Diskualifikasi Pelamar Pro-Palestina, Firma Hukum Ini Dinilai Kekang Kebebasan Berekspresi
Mengadili Israel

Diskualifikasi Pelamar Pro-Palestina, Firma Hukum Ini Dinilai Kekang Kebebasan Berekspresi

Syarat yang mendelegitimasi pelamar kerja dengan alasan itu dinilai tidak tepat. Sebab, setiap orang telah dijaminkan ICCPR memiliki hak atas kebebasan berpikir, keyakinan, dan beragama, sampai dengan mempunyai hak berpendapat tanpa campur tangan.

Ferinda K Fachri
Bacaan 4 Menit

Ia menilai fenomena diskriminasi yang dilakukan firma hukum seperti ini yang ditujukan pada kandidat pelamar kerja sebetulnya menjadi tantangan bagi negeri Paman Sam itu. Apabila mereka menjunjung hak atas kebebasan yang dijaminkan ICCPR itu, maka seyogyanya memperhatikan isu ini dengan serius. Jangan sampai kebijakan yang berbeda bisa menjadi dasar untuk mengekang kebebasan itu sendiri.

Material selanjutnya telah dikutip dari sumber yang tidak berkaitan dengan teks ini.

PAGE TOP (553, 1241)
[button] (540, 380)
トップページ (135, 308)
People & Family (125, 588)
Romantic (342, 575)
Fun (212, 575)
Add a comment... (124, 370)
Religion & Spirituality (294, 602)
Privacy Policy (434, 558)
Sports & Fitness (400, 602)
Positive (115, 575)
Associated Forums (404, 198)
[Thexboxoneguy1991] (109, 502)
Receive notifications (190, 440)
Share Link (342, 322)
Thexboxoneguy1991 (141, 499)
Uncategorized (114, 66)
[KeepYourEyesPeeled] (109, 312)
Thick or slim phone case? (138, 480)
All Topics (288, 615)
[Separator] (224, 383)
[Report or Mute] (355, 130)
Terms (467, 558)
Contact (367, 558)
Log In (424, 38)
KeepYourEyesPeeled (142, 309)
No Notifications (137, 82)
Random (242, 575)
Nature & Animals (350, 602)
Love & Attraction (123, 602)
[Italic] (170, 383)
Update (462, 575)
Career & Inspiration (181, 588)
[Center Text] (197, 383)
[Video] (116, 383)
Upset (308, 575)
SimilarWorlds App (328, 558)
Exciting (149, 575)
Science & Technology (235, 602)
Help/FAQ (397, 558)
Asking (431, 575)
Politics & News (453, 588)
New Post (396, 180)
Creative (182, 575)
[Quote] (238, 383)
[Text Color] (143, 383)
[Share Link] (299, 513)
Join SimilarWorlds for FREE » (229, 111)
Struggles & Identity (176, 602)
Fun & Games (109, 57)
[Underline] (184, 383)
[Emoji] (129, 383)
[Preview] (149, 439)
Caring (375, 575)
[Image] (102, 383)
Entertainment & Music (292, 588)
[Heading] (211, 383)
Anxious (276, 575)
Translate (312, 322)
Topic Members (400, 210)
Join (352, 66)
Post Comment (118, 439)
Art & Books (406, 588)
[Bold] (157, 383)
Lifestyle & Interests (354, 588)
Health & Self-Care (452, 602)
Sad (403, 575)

“Kebebasan berpendapat, berpikir, berekspresi, beragama dan mempunyai kepercayaan. Itu harus dihormati secara utuh baik oleh negara-negara lain, termasuk Indonesia sekalipun. Pembatasan itu hanya bisa dilakukan berdasarkan Pasal 19 ICCPR untuk menghormati hak atau nama baik orang lain atau melindungi keamanan nasional atau ketertiban umum atau kesehatan atau moral umum. Itu semua harus didasarkan pada hukum yang berlaku, negara yang tentukan.”

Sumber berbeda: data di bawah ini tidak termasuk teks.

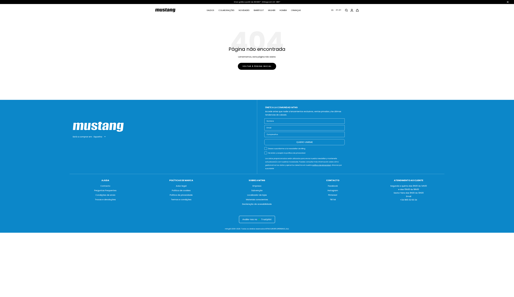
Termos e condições (181, 199)
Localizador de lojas (257, 195)
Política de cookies (181, 190)
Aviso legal (181, 185)
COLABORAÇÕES (226, 10)
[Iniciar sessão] (351, 10)
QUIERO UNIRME (304, 142)
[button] (336, 10)
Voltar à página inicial (257, 66)
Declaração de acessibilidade (257, 204)
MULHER (271, 10)
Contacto (105, 185)
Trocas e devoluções (105, 199)
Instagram (333, 190)
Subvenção (257, 190)
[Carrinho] (357, 10)
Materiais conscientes (257, 199)
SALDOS (210, 10)
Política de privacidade (181, 195)
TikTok (333, 199)
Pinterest (332, 195)
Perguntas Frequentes (105, 190)
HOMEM (283, 10)
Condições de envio (105, 195)
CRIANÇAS (296, 10)
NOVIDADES (244, 10)
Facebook (333, 185)
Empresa (257, 185)
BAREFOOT (259, 10)
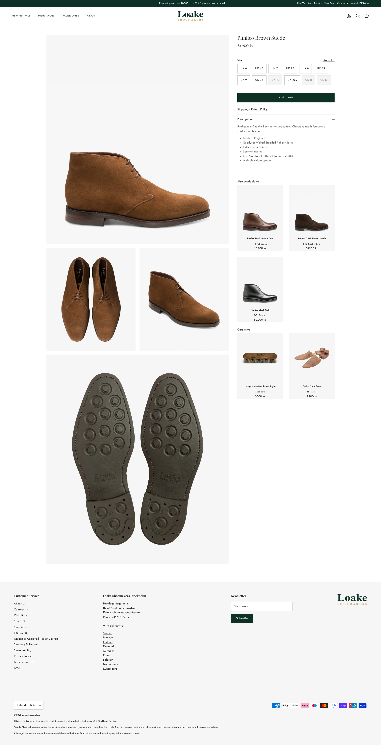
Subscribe (242, 618)
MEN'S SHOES (46, 16)
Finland (108, 642)
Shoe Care (329, 3)
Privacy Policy (22, 656)
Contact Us (342, 3)
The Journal (21, 632)
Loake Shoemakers (31, 715)
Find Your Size (304, 3)
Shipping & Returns (26, 644)
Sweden (107, 633)
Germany (108, 651)
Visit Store (20, 615)
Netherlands (110, 664)
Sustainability (22, 650)
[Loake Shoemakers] (190, 16)
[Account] (348, 15)
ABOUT (91, 16)
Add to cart (286, 97)
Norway (108, 637)
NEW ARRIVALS (21, 16)
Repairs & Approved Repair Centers (36, 638)
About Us (20, 603)
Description (244, 119)
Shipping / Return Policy (252, 109)
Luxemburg (110, 668)
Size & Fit (20, 621)
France (107, 655)
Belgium (108, 659)
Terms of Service (24, 662)
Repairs (317, 3)
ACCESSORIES (71, 16)
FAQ (17, 668)
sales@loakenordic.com (126, 612)
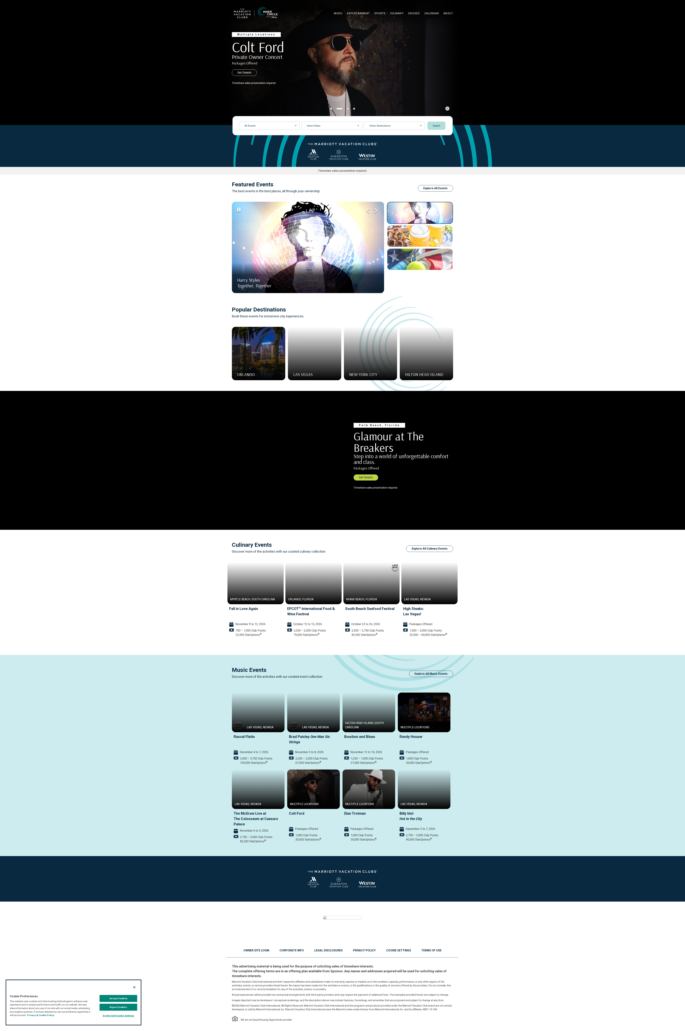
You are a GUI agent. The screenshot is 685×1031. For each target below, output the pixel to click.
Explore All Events (435, 188)
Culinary (397, 13)
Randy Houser (411, 737)
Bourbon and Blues (359, 737)
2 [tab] (337, 109)
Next (375, 210)
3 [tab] (345, 109)
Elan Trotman (355, 813)
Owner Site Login (256, 950)
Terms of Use (431, 950)
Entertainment (358, 13)
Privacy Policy (364, 950)
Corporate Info (292, 950)
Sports (379, 13)
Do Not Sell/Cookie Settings (118, 1015)
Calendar (431, 13)
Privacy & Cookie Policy (40, 1015)
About (448, 13)
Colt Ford (296, 813)
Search (436, 125)
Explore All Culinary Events (430, 548)
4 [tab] (354, 109)
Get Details (244, 72)
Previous (368, 210)
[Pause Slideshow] (447, 108)
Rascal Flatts (244, 737)
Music (338, 13)
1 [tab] (331, 109)
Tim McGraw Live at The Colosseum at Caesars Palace (256, 818)
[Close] (134, 987)
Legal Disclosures (328, 950)
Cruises (414, 13)
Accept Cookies (118, 998)
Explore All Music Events (431, 673)
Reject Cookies (118, 1007)
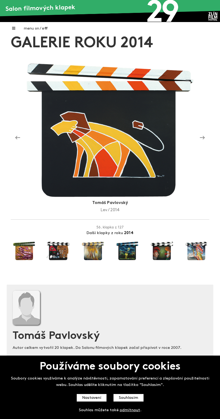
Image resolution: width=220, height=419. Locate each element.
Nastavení (91, 398)
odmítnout (130, 410)
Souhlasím (128, 398)
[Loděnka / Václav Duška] (202, 138)
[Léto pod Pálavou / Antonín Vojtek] (18, 138)
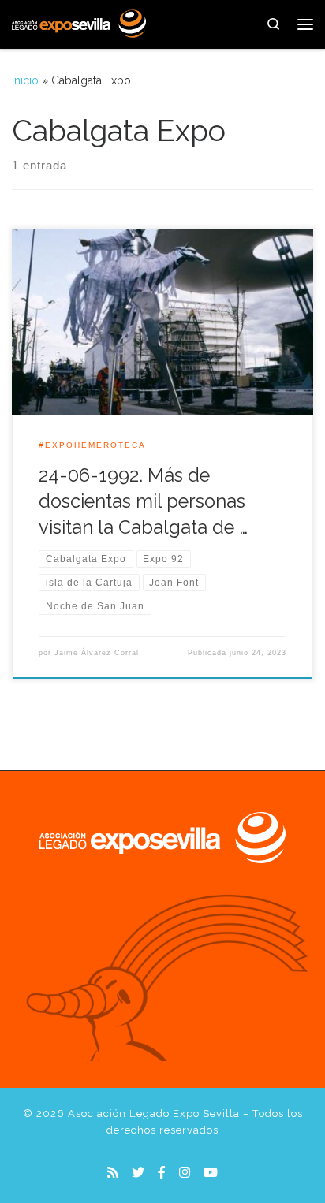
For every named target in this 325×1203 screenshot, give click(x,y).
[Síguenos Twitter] (138, 1173)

Dengan kata lain, negara dapat membatasi (HAM) selama masih bersinggungan dengan hak-hak orang atau kelompok lain, bukan didasari kepentingan pribadi dan kepentingan sesaat. “Itu harus dipahami oleh Indonesia maupun AS sebagai negara demokratis. Karena salah satu pilar negara hukum adalah kehormatan, pemenuhan, dan juga pengaturan terhadap HAM. Itu menjadi dasar dari sebuah negara hukum yang demokratis,” imbuhnya.

Ketua Eksekutif Board Sentra Hak Asasi Manusia (Pusat Studi HAM) dan Ketua Lembaga Kajian Hukum Internasional (LPHI) FHUI yang sempat berkuliah di Washington College of Law American University itu berpesan agar mahasiswa hukum yang menuntut ilmu di AS, khususnya yang hendak mendalami hukum internasional dan HAM agar lebih berhati-hati dan mengetahui siapa yang dihadapi di kelas sekalipun. Sebab, terdapat perbedaan mendasar antara Yahudi dengan pendukung Zionist. Mengingat perdebatan mengenai konflik Israel-Palestina nyatanya sangat panjang dan tidak berkesudahan.

“Sebagai pendiri Juniver Girsang & Partners, saya tidak melihat calon lawyer dari perspektif politiknya. Sepanjang yang bersangkutan mempunyai kemampuan dan kemauan, lalu bisa bekerja sama dengan baik, itu yang menjadi syarat-syarat utama. Saya sangat tidak suka dalam profesi ada syarat SARA,” ujar Founder Law Offices Juniver Girsang & Partners (JGP) Juniver Girsang dalam kesempatan terpisah.

Hukumonline.com

Founder Law Offices Juniver Girsang & Partners (JGP) Juniver Girsang.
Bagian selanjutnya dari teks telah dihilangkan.